"Fire and Fury: Inside the Trump White House" by author Michael Wolff are seen at a local book store in Washington, DC. Image Credit: REUTERS

WASHINGTON: The author of an explosive new book that questions President Donald Trump’s fitness for office on Monday contradicted Steve Bannon’s explanation of comments that had angered his former boss.

Michael Wolff appeared on MSNBC’s Morning Joe to discuss Fire and Fury: Inside the Trump White House. In the book, Bannon, Trump’s former chief strategist, described a meeting between Donald Trump Jr., senior campaign aides and a Russian lawyer as “treasonous” and “unpatriotic.”

The reference angered the president, who last week lashed out at Bannon, saying he “lost his mind.” Bannon sought to make amends Sunday, saying in statement his description wasn’t aimed at Trump’s son but at former Trump campaign chairman Paul Manafort. But Wolff told MSNBC: “it was not directed at Manafort, it was directed directly at Don. Jr.”

 [It is] tragic and unfortunate [Bannon]would make these grotesque comments so out of touch with reality and obviously so vindictive.”

 - Stephen Miller, Chief policy adviser

Wolff’s book portrays the 45th president as a leader who doesn’t understand the weight of his office and whose competence is questioned by aides.

Trump’s chief policy adviser Stephen Miller, in a combative appearance Sunday on CNN, described the book as “nothing but a pile of trash through and through.” CIA Director Mike Pompeo said Trump was “completely fit” to lead the country. “These are from people who just have not accepted the fact that President Trump is the United States president and I’m sorry for them in that,” Pompeo, who gives Trump his regular intelligence briefings, said on Fox News Sunday.
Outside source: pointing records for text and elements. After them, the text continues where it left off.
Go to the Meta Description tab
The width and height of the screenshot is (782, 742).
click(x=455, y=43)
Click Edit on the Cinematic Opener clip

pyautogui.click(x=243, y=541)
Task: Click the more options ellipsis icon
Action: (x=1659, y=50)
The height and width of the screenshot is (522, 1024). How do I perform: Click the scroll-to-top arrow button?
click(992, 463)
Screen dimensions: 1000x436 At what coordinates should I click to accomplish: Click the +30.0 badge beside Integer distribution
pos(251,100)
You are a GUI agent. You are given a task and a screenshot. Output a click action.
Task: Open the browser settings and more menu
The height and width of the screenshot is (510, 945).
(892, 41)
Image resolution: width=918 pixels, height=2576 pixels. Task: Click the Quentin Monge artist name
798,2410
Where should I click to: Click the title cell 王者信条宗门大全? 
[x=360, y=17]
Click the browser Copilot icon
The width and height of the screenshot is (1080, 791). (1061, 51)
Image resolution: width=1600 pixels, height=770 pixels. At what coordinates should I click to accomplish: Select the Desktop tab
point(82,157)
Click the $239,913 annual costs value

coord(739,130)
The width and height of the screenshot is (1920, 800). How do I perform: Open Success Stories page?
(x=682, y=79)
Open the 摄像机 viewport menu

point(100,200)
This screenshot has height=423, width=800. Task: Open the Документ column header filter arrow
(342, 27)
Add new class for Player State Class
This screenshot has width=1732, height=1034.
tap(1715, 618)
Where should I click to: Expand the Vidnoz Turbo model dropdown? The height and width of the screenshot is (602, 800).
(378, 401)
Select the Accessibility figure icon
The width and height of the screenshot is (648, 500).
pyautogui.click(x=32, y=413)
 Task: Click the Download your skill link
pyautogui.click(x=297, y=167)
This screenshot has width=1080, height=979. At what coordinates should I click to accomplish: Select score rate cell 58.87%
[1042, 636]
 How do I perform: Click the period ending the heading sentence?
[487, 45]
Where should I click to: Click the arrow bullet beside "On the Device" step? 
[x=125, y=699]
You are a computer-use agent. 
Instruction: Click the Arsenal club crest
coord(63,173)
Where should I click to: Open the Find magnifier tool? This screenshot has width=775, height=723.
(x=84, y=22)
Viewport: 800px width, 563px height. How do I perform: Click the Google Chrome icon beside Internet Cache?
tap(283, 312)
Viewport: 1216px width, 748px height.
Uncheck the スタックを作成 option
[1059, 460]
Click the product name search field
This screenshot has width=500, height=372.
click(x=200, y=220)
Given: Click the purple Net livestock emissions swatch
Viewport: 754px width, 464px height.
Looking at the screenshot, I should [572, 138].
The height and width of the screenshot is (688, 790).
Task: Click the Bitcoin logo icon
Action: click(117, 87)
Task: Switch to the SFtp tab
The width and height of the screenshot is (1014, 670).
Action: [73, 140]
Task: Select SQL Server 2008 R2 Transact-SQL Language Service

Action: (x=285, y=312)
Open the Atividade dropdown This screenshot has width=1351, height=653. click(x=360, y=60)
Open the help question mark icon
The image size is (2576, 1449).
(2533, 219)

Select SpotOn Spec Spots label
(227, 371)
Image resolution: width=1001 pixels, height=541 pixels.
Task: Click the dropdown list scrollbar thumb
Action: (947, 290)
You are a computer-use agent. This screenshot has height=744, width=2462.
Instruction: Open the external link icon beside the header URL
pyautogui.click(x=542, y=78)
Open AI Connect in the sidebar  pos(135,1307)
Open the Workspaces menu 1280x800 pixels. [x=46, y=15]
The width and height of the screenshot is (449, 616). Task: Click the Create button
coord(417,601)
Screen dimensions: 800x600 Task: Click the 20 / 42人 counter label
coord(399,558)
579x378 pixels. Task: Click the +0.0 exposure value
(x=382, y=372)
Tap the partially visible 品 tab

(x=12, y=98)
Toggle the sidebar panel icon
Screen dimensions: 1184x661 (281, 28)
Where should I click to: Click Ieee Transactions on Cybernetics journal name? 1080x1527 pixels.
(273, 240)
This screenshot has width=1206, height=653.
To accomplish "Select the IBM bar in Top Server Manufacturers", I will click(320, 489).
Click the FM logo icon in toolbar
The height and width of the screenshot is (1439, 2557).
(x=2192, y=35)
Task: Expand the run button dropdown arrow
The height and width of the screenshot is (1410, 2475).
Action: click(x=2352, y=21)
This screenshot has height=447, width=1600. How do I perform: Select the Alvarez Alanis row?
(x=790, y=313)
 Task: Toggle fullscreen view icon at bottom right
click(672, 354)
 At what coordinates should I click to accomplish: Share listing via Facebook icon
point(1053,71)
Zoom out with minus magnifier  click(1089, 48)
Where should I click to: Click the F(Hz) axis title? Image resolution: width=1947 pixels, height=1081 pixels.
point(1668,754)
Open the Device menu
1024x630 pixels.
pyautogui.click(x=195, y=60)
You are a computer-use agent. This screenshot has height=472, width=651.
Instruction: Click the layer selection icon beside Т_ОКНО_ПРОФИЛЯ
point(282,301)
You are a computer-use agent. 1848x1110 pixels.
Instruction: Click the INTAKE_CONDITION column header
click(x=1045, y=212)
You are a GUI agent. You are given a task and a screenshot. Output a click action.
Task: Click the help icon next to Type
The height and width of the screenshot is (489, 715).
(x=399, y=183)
Nikki Haley, the US ambassador to the United Nations, said she visits the White House once a week, and “no one questions the stability of the president.”

“I’m always amazed at the lengths people will go to, to lie for money and for power. This is like taking it to a whole new low,” she told ABC’s This Week. That picture, said Miller, “is so contrary to reality, to the experience of those who work with him.”

Miller also criticised Bannon, who is quoted extensively in the book, saying it was “tragic and unfortunate” that Bannon “would make these grotesque comments so out of touch with reality and obviously so vindictive.”